一方その頃、ばらけた三者はそれぞれ無辜の民に襲い掛かる絶賛ヒューマンハント中の人形に原形を留めていられない程のダメージを与えると、どういうわけか國を飛び出して逃げ惑う國民を進路上にいる者に限り救出しつつ目的地へと向かっていた。
しかし救出者が増えるほどに無事に送り届けるという責務は重圧を増し、肉眼で見える逃げ惑う者には「こっち!!」と被害者総出で呼び掛けると露零は矢を召喚し人形目掛けて打ち放つ。
そうして付近にいる最後の一体を穿った少女は遠視を用いて水鏡との距離を測るとあとほんの数百メートルというところまで来ていることを知る。
視力のいい者ならば肉眼でも辛うじて見えなくもないあともう少しという距離なだけに緊張の糸が緩んだ瞬間、上空から勢いよく降ってきた酸性雨をベースに作られた人形の上位種は一本木を腐食させ、そのまま地面に降り立つと目的地を前にしたことで希望に胸を躍らせる水鏡民の前に立ちはだかる。
並の人形が相手ならば苦戦を強いられることなどまず無い。
実際にこれまで苦戦という苦戦はなく、だからこそ今回の相対者は相手が悪いと言わざるを得ない。
その相手は人形の中でも更に上位に位置する酸性雨から生み出された存在だ。
触れようものなら即お陀仏なだけに有効打が見つからず、氷結効果のある弓矢を打ち放つも以前に手合わせをした時から体質変化でもしたのか、貫通以前に腐食したことで以前なら通用した氷結すら機能せず、窮地に立たされた少女は防戦を強いられる。

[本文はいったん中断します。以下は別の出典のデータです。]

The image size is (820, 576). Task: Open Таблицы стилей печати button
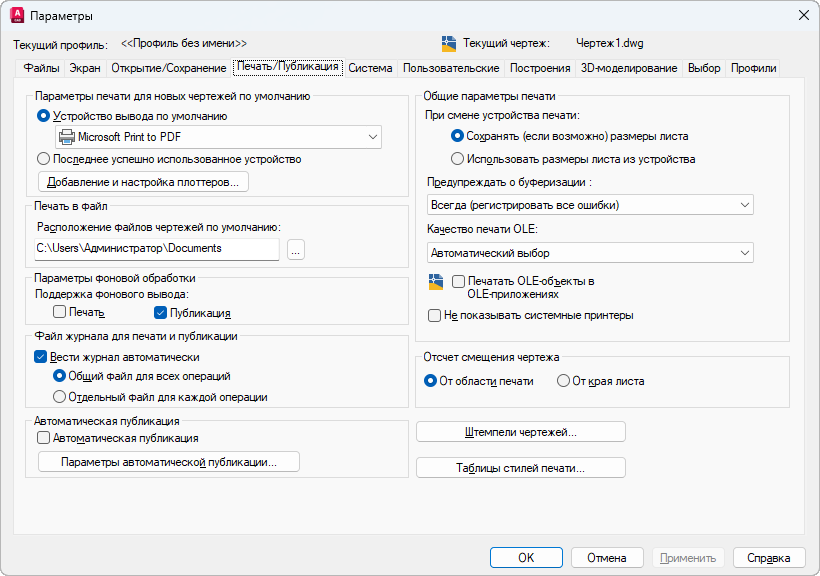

繋ぎ合わせた矢の束を羽衣のように扱い攻撃を防ぎつつ敵を凍らせる攻防一体の技絵巻羽氷も同様の理由で攻撃を受け触れた傍から溶解され、運悪く溶解液が利き肩に滴り落ちると少女は絶叫し、見守る水鏡民の表情は見るも無残な惨状を前に絶望に染まる。
その時、どこからともなく無数の猫が現れると猫たちが作り出した動く歩道、通称キャットウォークが露零を含む水鏡民を故郷に連れ戻すと残った一匹の毛並みの整った綺麗な和猫が人型へと姿を変化させ、少女と入れ替わる形で酸性雨から誕生した敵と対峙する。